Driftonaut October 11, 2012 at 2:05 am

Thanks for the interview, Ive been a huge fan of Nathans (and this site) work for a while, and this interview is very enlightening… Ive been hooked on his work since i saw Bonsai Sunday, being a dad also, moved me to get my act together and start filming my kids, my equipment isnt as rad, but its its the effort that counts, right? Stoked hes’ been abe to ignite a passion in video for me… Hats off Mr Oldfield…


Xabi October 11, 2012 at 2:14 am

Great interview, remarkable human being! Can’t wait to see the whole thing anaia.

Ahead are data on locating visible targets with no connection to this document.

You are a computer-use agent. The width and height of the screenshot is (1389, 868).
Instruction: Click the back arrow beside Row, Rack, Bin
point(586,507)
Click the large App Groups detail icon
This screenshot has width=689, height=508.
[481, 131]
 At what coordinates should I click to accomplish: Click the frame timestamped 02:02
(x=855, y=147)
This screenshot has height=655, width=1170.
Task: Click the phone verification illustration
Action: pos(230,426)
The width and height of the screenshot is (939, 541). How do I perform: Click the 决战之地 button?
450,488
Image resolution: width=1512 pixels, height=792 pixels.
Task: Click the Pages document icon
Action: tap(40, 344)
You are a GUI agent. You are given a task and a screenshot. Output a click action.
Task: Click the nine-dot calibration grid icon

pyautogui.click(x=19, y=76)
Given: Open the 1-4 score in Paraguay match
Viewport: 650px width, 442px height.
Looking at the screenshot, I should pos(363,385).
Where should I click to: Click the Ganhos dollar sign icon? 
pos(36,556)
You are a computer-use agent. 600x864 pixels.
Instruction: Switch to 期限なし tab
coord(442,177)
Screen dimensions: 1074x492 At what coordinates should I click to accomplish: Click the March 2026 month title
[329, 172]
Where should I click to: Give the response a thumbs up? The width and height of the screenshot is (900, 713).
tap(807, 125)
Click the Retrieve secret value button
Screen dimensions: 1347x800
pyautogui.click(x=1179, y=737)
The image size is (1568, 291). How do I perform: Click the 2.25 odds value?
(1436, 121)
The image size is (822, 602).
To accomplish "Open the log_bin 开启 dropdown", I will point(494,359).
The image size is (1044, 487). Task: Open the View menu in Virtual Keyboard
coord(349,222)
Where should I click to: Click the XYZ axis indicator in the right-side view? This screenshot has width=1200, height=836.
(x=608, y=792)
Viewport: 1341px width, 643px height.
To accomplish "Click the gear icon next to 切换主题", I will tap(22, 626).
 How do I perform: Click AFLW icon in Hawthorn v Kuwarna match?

tom October 11, 2012 at 2:25 am

Admire your life and your work Nathan.. so looking forward to your beautiful new film


andrew October 11, 2012 at 2:32 am

What a lovely human…


Lauren Hill October 11, 2012 at 4:36 am

Nathan is one of the sweetest humans on Earth. We are so fortunate to have his kind, compassionate, and loving voice in our surfing culture. His films and imagery are always a gift.


Andrew R October 11, 2012 at 5:57 pm

Great interview with a wonderful person. A true artist and a good mate! Surfers should always support film makers like Nathan.


Mark Nielsen October 15, 2012 at 6:39 pm

This guy is amazing, truly talented, and just down to earth and approachable. Great interview with a great human being.


Daniel Stansfield-Smith January 24, 2013 at 6:01 pm

I’ve just finished watching this happy, joyful film. I have no doubt in my mind that this would have to be my favorite feel good movie I’ve seen. Watching people soaking up so many beautiful aspects of the ocean. My mind has been opened to more avenues that I can explore when I surf.
I would just love to know the names of the bands that were played in the movie because I cant find them anywhere.
I’m really looking forward to the next time I watch this film, it wont be the last. I’ll be sure to share its existence with many others.
Thanks Nathan.


Lucas February 27, 2013 at 4:30 am

What was the music playing in the background for the trailer?
Thank You


Mike March 23, 2013 at 10:27 pm

That was one of this worst surf movies I have ever seen. It was cliche. It was disengenuous. The music was nice, that’s it. If that took 3 years to make I feel bad for those who wasted their time. There was absolutely nothing unique about this film, including the surfing, so those of you who haven’t yet seen it, don’t waste your time or money.